REQUIREMENTS:
(1) Transcribe the thread on atomic operations in Android between "DO NOT USE __atomic_xxx" and "provided pthread APIs.", inclusive.
(2) Extend the forum thread on Android atomic operations, picking up after its final sentence.

TEXT EXTRACT:
▬▬▬▬▬▬▬▬▬▬

Atomic ops on android (2.2)

Louise Cypher

unread,

Oct 26, 2010, 2:39:43 PM10/26/10

to andro...@googlegroups.com

Hi

I'm writing some lockless stuff on android (target is Android 2.1 and up on modest arm (7 and up ?)

I see that __atomic_inc/dec, __atomic_cmpxchg, and __atomic_swap exist but i need 2 more atomics:

__atomic_and and __atomic_or -- are those exist on ARM architecture, if no is there some common way to

simulate them ?

BTW. what is performance of atomics compared to ordinal mutex based sync - they are just intrinsics or they map to something more complex under the hood ?

--
Code it black!

David Turner

unread,

Oct 26, 2010, 3:04:26 PM10/26/10

to andro...@googlegroups.com

On Tue, Oct 26, 2010 at 11:39 AM, Louise Cypher <szatan...@gmail.com> wrote:

Hi

I'm writing some lockless stuff on android (target is Android 2.1 and up on modest arm (7 and up ?)
I see that __atomic_inc/dec, __atomic_cmpxchg, and __atomic_swap exist but i need 2 more atomics:

These functions are internal to the C library, and you should not rely on them being here, or even work properly in future release of the platforms, or even current releases running on future hardware (see below).

__atomic_and and __atomic_or -- are those exist on ARM architecture, if no is there some common way to

simulate them ?

I would sat just use __android_cmpxchg in a loop, that should be straightforward.

BTW. what is performance of atomics compared to ordinal mutex based sync - they are just intrinsics or they map to something more complex under the hood ?

It really depends on the CPU. Also with multi-core / SMP boards, you're going to need memory barrier instructions to ensure your program works correctly and these can be very costly.

THE FOLLOWING IS AN IMPORTANT MESSAGE FROM THE "I-TOLD-YOU-SO" DEPARTMENT:

DO NOT USE __atomic_xxx functions DIRECTLY IN YOUR APPLICATION MACHINE CODE.

Because your code will lack any memory barrier implementation, IT WILL NOT RUN CORRECTLY on upcoming future SMP devices (which I won't comment on).

If you absolutely require atomicity, protect the data with a mutex, or mutex+condvar instead using the provided pthread APIs.

--
Code it black!

--
You received this message because you are subscribed to the Google Groups "android-ndk" group.
To post to this group, send email to andro...@googlegroups.com.
To unsubscribe from this group, send email to android-ndk...@googlegroups.com.
For more options, visit this group at http://groups.google.com/group/android-ndk?hl=en.

Louise Cypher

unread,

Oct 26, 2010, 3:26:24 PM10/26/10

to andro...@googlegroups.com

So the __atomic_inc and __atomic_dec will broke on SMP ? :( damn

but wait a moment, digging deeper ... those future multicore arms have some syncing opcodes (like lwarx/stwcx/lwsync on ppc architecture) right ?, so just updating implementation should work ?

▬▬▬▬▬▬▬▬▬▬

MATERIAL PROVIDED:

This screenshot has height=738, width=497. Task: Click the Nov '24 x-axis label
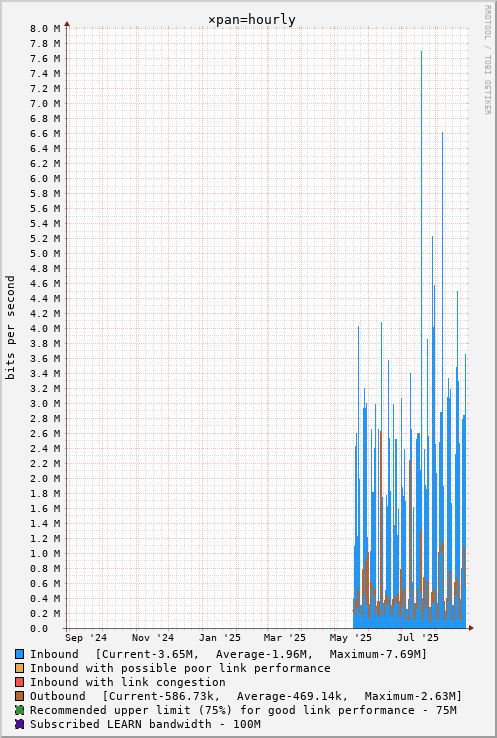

▬▬▬▬▬▬▬▬▬▬

EXERCISE RESULTS:
(1)
DO NOT USE __atomic_xxx functions DIRECTLY IN YOUR APPLICATION MACHINE CODE.

Because your code will lack any memory barrier implementation, IT WILL NOT RUN CORRECTLY on upcoming future SMP devices (which I won't comment on).

If you absolutely require atomicity, protect the data with a mutex, or mutex+condvar instead using the provided pthread APIs.

(2)
mutexes are 10 or more times slower than atomic inc/dec/swap on actual test devices (nexus (Snapdragon) and galaxy (Hummingbird))

(just wrote lockless linked list performance test implementation (2 inserter threads, 4 consumer threads))

I do not need to be compatible over years, i just need to be compatible with CURRENT devices, for future devices I can always adjust code ;)

BTW. Thanks for clarification about atomics. (I'll definitivelly leave 'mutex code' just to have 'mr. proper' implementation)

--
--
Code it black!

Tim Mensch

unread,

Oct 26, 2010, 3:37:55 PM10/26/10

to andro...@googlegroups.com

On 10/26/2010 1:04 PM, David Turner wrote:
> THE FOLLOWING IS AN IMPORTANT MESSAGE FROM THE "I-TOLD-YOU-SO"
> DEPARTMENT:
>
> DO NOT USE __atomic_xxx functions DIRECTLY IN YOUR APPLICATION MACHINE
> CODE.
>
> Because your code will lack any memory barrier implementation, IT WILL
> NOT RUN CORRECTLY on upcoming future SMP devices (which I won't
> comment on).
>
> If you absolutely require atomicity, protect the data with a mutex, or
> mutex+condvar instead using the provided pthread APIs.

Wait wait wait. You took part in this thread earlier:

https://groups.google.com/group/android-ndk/browse_thread/thread/3760ff092d5228c7/d689161e98dc26d3?hl=en&#d689161e98dc26d3

...and you didn't tell me about any problems using "sys/atomics.h",
which of course I am now using, because I don't WANT something as heavy
as a mutex. I'm currently using __atomic_cmpxchg() in my code, based on
the fact that no one from Google answered my question earlier directly
one way or another. I'd say that falls under the
"WE-FAILED-TO-TELL-YOU-WHEN-YOU-ASKED" department.

To clarify: When you say "DIRECTLY IN YOUR APPLICATION MACHINE CODE" do
you mean not to call these functions? If not, then what CAN I call to
get atomic functionality? And why wouldn't the library be updated on
those platforms? Or are those GCC intrinsics? In that case would it work
if we forced them NOT to be generated as intrinsics?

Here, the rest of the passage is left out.